Sensing device 97 comprises a conventional thermally operated electrical switch manufactured by, for example, Fenwal Incorporated and has a switch lead 106.

Connect to the lead wire 106.

Unlike the prior art, which requires precise control circuitry with various interacting and operative safety devices, the present invention eliminates the possibility of high-pressure lines being interrupted within the gun.
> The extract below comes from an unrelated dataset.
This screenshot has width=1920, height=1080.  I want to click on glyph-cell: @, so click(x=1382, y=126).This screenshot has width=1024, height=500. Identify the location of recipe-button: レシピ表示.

Therefore, the control device can be simplified.

Equipment using hot water can typically operate under reduced pressures in the range of 600 to 1000 psi, and at these pressures it is possible to incorporate manually operated valves in the lines for the purpose of high pressure line isolation.

However, when the pressure increases, the use of such a valve becomes impossible.
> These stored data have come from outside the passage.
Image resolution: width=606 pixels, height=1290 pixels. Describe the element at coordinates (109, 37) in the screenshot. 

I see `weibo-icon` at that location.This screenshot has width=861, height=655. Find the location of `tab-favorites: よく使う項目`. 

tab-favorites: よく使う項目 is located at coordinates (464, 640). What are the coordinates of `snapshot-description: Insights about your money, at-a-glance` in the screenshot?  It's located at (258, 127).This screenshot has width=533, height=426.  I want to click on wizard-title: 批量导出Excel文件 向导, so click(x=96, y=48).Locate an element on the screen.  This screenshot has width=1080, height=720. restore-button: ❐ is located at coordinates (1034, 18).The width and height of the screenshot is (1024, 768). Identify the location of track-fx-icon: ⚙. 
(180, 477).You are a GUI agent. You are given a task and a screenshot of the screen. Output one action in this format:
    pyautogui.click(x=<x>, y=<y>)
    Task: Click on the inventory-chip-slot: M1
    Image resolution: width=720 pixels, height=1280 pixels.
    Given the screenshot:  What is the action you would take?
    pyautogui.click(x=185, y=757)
Valves used at high temperatures and pressures present various operational problems and have short lifespans.

In the present invention, there is no pressure limit, and even when used with hot water or steam, there is no restriction on the service life.

Equally important, a normally open jet and hot water return system can jointly simplify boiler burner and pump control circuits.
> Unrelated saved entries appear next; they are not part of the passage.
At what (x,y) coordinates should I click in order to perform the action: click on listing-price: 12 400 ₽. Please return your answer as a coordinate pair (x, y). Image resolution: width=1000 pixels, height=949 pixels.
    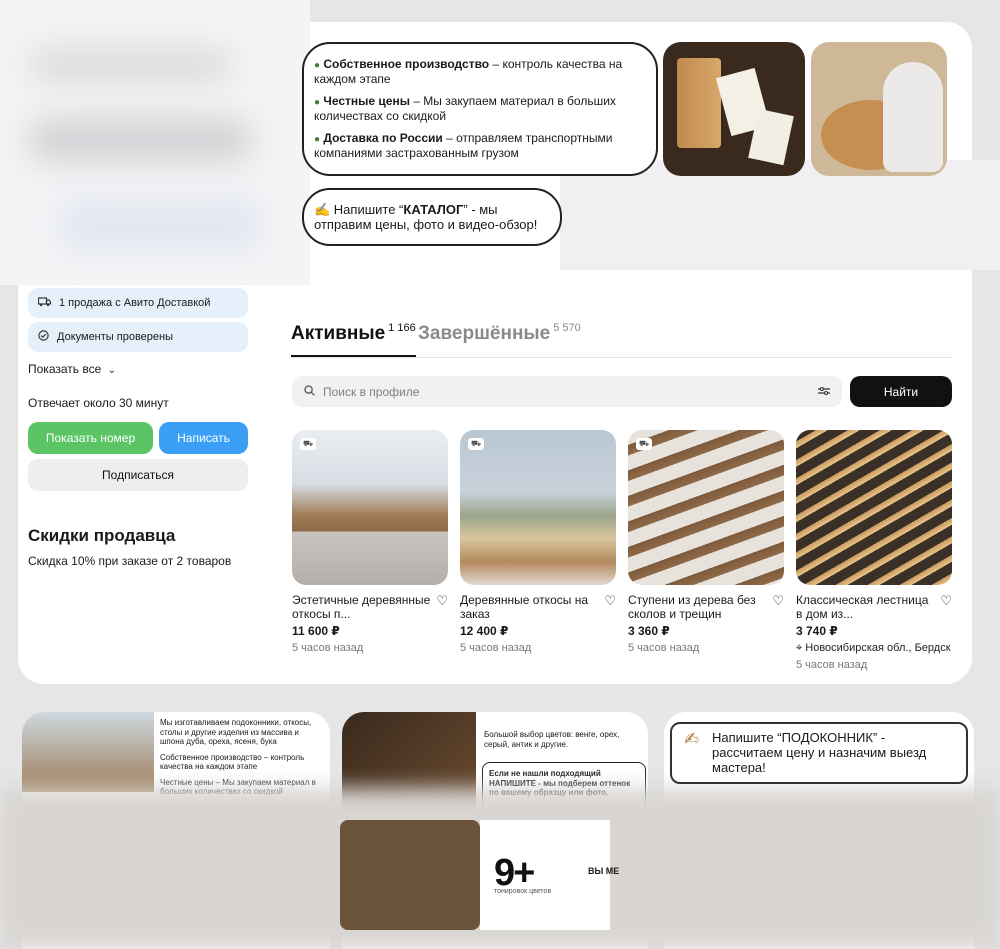
    Looking at the image, I should click on (484, 631).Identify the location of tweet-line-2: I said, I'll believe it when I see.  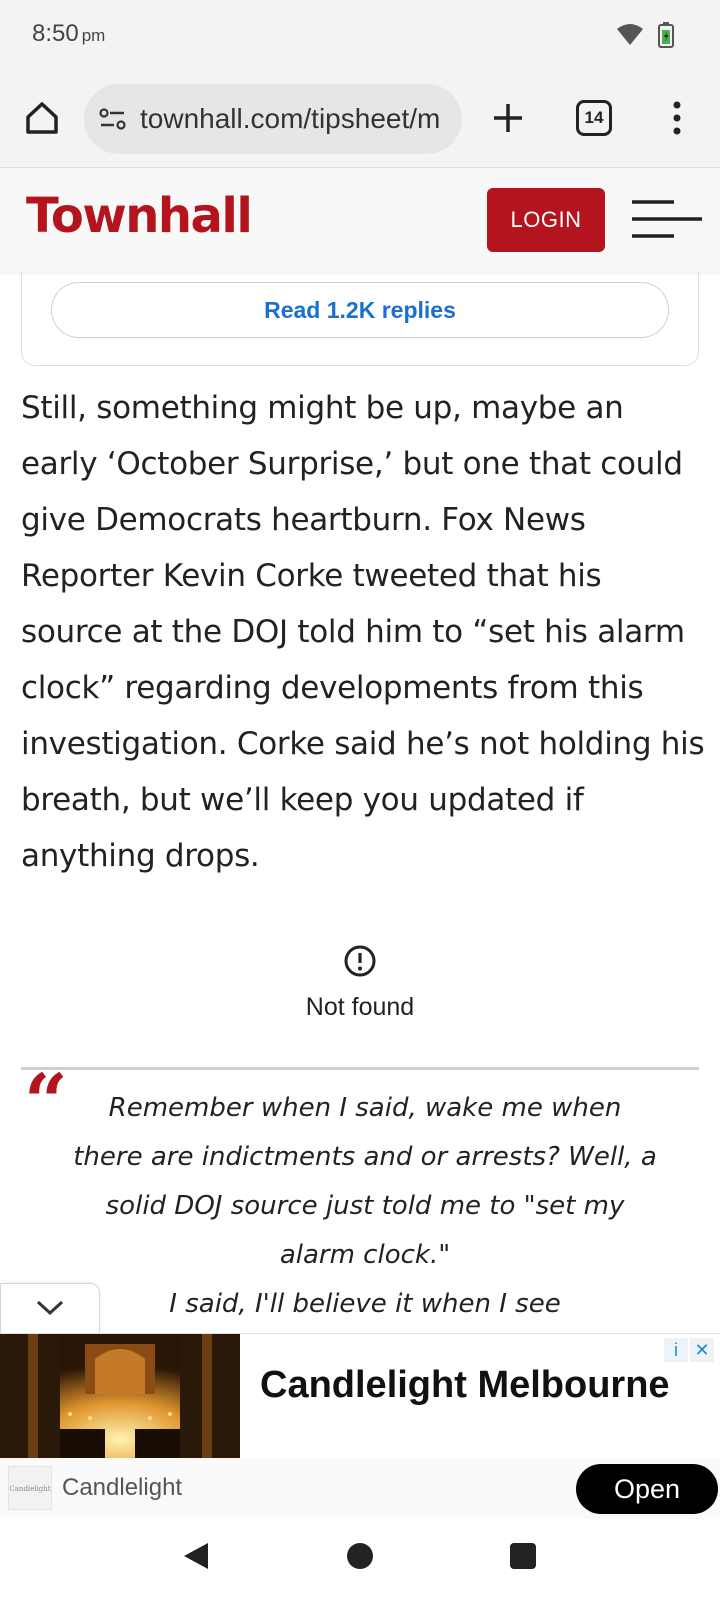
(365, 1304).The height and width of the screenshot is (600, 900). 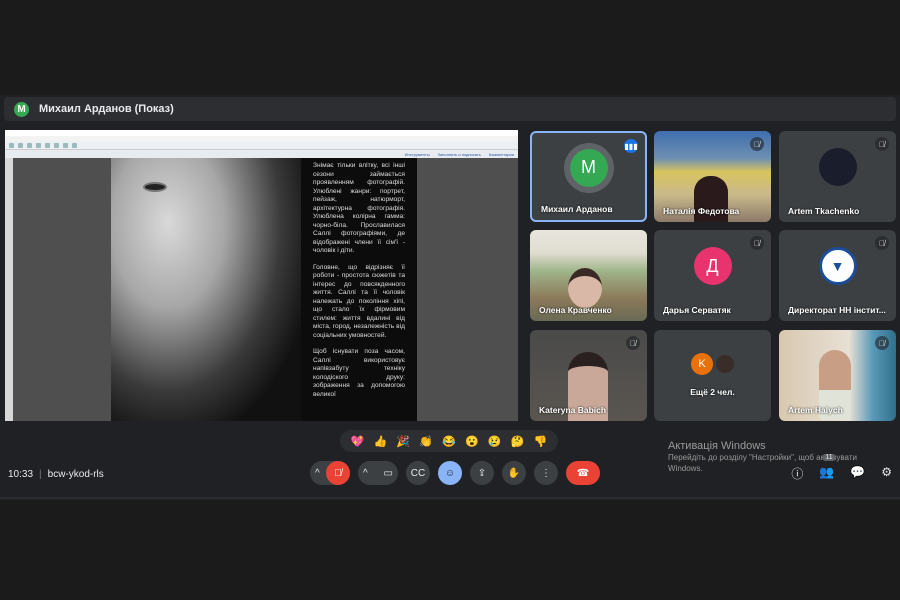 I want to click on participant-name: Михаил Арданов, so click(x=577, y=209).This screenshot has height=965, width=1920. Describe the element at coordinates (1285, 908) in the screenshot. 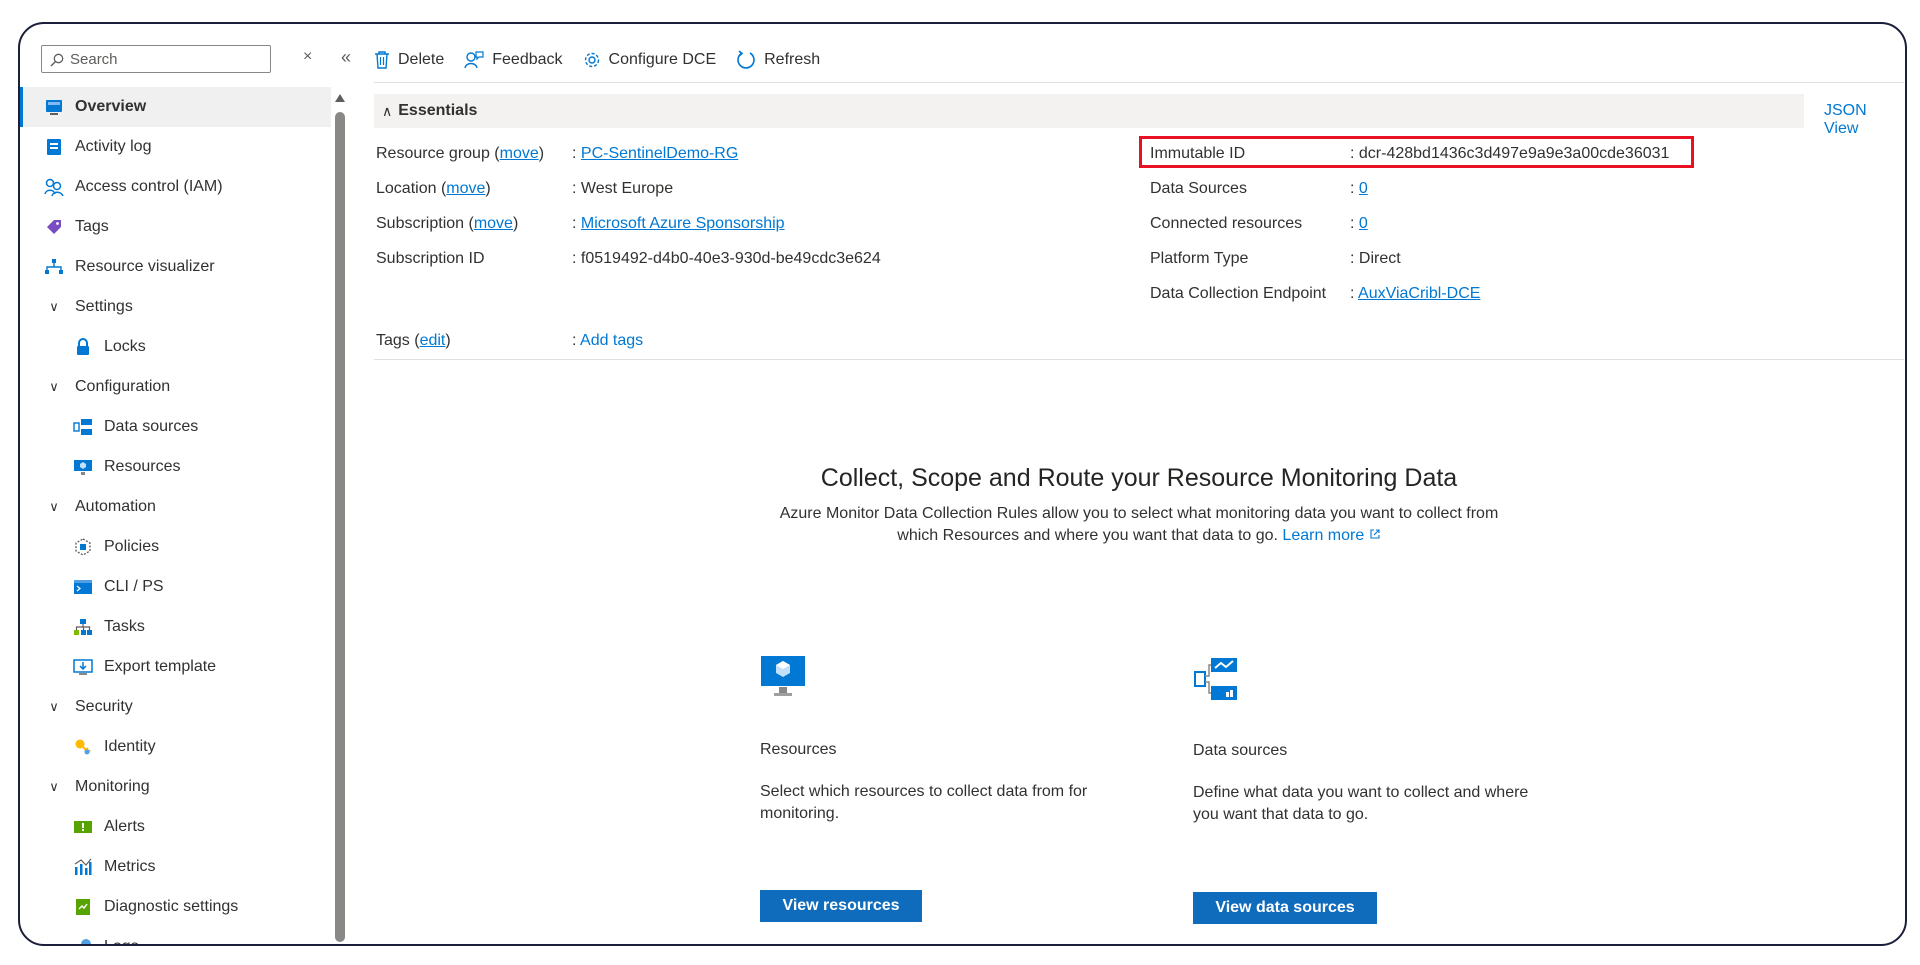

I see `view-data-sources-button: View data sources` at that location.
The return hot water collected in the open tank allows the pump to continue working without danger to the equipment.

Similarly, the burner continues to heat the water without causing any harm to the boiler.

Preferably, a thermal control device is coupled to turn off the burner when the water in the tank reaches a predetermined temperature.

The pump can be stopped or kept running at will.

If the heat sensing device shuts off the burner and the pump continues to run, the device will spray cooling water.

Control of the boiler pump supply system is thus effectively controlled by simply laying the gun to the non-operational position.

The gun can be safely laid down and left unattended, even when operating at maximum pressure, without creating any undesired thrust when lying on its side, and without using a jet of water around the deck or other surface on which the gun is placed. I never wash it.

[Brief explanation of drawings]

1 is a partially sectional side view of a device according to the invention in a non-operating position; FIG. 2 is a side sectional view of the device in an operative position; FIG.
The figure is a plan view of the device, FIG. 4 is a diagram of the device seen from arrow 4-4 in FIG. 1, and FIG. 5 is a diagram seen from arrow 5-5 in FIG.
Fig. 6 is a side sectional view showing an improved device; Fig. 1 is a diagram of the device used to clean the shield; Fig. 8 is a partially enlarged detailed view of the device shown in Fig. 7; The figure is a partially enlarged detailed view of the apparatus shown in FIG. 8, and FIG. 10 is an explanatory diagram showing an example of the system. In the figure, 16...Tuzuru, 17, 22...
Opening, 1B...Wall, 19...Lever 27...Using.

Claims (1)

[Claims] 1 a nozzle that communicates with a source of pressurized fluid and has an opening for discharging a jet of fluid and is movable within the housing in a direction transverse to the axis of the housing; a wall mounted in a housing having an opening defining a fluid flow path and an inclined surface extending circumferentially from the opening; a discharge passage provided in the housing; connected to the wall and the nozzle; a manual device that allows the nozzle to move relative to the wall, and is mounted so that the wall and the nozzle are moved relative to each other between a state in which their respective centers are aligned and a state in which they are not aligned; . A fluid ejecting device, wherein the flow path of the wall body is shaped so as to receive a flow from the opening of the nozzle and cause a jet stream to flow through the flow path when in the aligned state.